Designing with DEI in mind means that the process involves diverse individuals from both sides of the table — the production team and the target user audience. It includes a deeper look at what people you hire for your design team, how you conduct user persona research, and how you create the product/design that addresses the needs of different people, including misrepresented minorities.
This approach allows you to take a more complex approach to product creation. On the one hand, you can incorporate the principle of DEI into your corporate process and bring together a diverse team with diverse views and backgrounds that will help build a more inclusive design and product. On the other hand, as the design individual or the design team, you can participate in raising consciousness by creating designs that speak out about DEI and motivate others to get involved.
This is important because it directly affects your design decisions and the project outcome. The more diverse individuals you hire, the more touchpoints and perspectives you embrace during the design process. We often hear the phrase “step into user’s (customer’s) shoes,” meaning a try to understand the target user’s needs and create a product that covers them. However, the “stepping into someone’s shoes” might be the delusion, IMHO.
For sure, we should try to understand the people we’re creating things for. But, it’s not equal to being a representative of those who you’re designing for. To design with diversity in mind, try hiring people with different social backgrounds to let them guide you and assist you in approaching the target user with a similar background. Although it might seem difficult to implement, at first sight, a try is definitely worth it. This approach allows you, as the team, to acquire a broader vision, the more inclusive one.
The product mission is fundamental. Be sure you’re well-informed about it. Ask the client to explain it in detail and get you involved in what kind of change their product is going to bring. It will help you understand the sentiment of the brand you’re designing for and create something that will resonate with its audience. The mission refers not only to the problem that the product solves but also to the bigger social idea that stands behind it. This is why it’s a pleasure to work with the clients the deliver on their missions too… Then, you feel like the co-creators, not the co-manufacturers of items that target the dominating culture.

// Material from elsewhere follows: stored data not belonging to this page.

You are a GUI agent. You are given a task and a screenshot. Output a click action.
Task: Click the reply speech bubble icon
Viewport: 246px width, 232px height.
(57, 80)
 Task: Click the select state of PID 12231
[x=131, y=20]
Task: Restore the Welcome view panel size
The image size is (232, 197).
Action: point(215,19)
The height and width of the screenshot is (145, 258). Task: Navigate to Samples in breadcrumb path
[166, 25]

The mission, the goal, the aim — it’s what many products, as well as our society if speaking generally, often miss. This is why people may feel life as something purposeless. Life without any mission (or a little goal, at least) is the time lost in space. The mission is what differentiates the product from competitors. So, make sure you understand the product mission well to create a design that supports it, communicates it and sounds with the fully same vibe.

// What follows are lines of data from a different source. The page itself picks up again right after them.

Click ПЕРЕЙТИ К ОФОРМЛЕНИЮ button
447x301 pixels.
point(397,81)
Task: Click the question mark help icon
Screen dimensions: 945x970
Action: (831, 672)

We can’t foresee the future, but we can ask ourselves this question to expand our thinking. It is a great way to think of those whom you might unintentionally exclude. It is a great way to design, including the needs of those whom the competitors might exclude too. It can become your advantage. It is a way to grow a target audience and make the product more popular by covering the needs of a broader swath of society.
Consider the product intent and the product’s actual impact on people’s lives. Keep in mind that it’s not the same thing. The perfection is achieved if the product intent coincides with the product’s actual impact. It becomes a reality when you predict all the worst-case scenarios and find the solution to smooth them out or eliminate them at all. Leave no space for a bad user experience. I mean for a bad experience of diverse users.
We used to create things for the situations we experience in our daily lives and design for people who share nearly the same. But we might be excluding those who are different. That’s why it’s essential to emphasize the importance of inclusiveness. When you’re designing the product, you research a target audience first, right? However, we shouldn’t forget about misrepresented social groups and their needs. Does it mean that the product designed initially for women, for example, should also include men as a target audience? No, of course! The product designed for a specific need should address all people within its target audience. However, we have to make sure the needs of everyone within this particular target group are met.
When designing for diversity and inclusion, it’s important to involve the representatives of the misrepresented social groups in a design process. Before reaching out to them, think of the WHYs you’re connecting to them. Try to set an honest and open conversation to build trust with these people. Communicate with them in a way that acknowledges that you think of them and want to learn how to create things they can benefit from. The sources can give you plenty of invaluable insights about their lifestyle, habits, interests and challenges that will help you see a bigger picture on your following projects too.
People are people. We all want to interact and we want to be included. Your try to design interactions for more people can be a great contribution to a really empathic human-centered design and a better future for everyone.